_Your goal_: If a line of the records contains the string "screenshot", copy it out.

_Supplied material_:
+ + +

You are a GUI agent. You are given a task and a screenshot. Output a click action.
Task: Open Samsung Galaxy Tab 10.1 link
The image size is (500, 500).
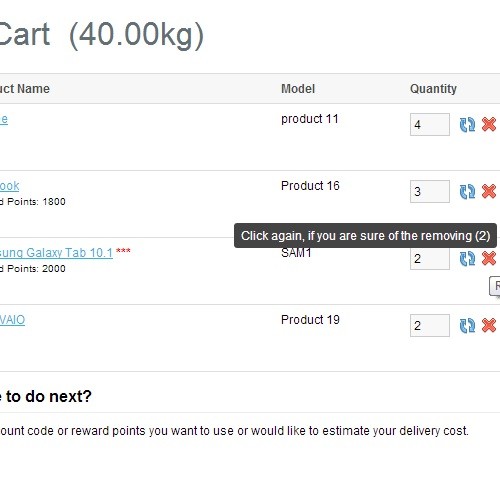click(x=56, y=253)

+ + +

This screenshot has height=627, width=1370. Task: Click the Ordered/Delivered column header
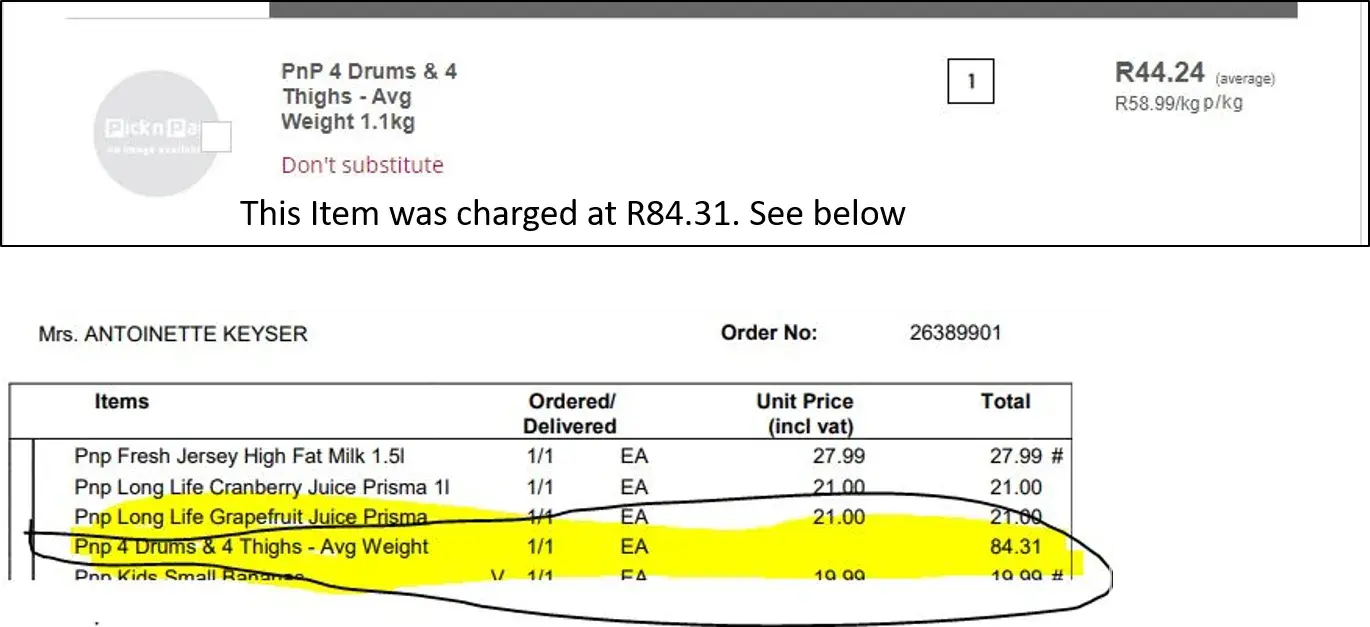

+ + +

_Response to the task_:
You are a GUI agent. You are given a task and a screenshot. Output a click action.
This screenshot has height=627, width=1370. Task: Click the Ordered/Delivered column header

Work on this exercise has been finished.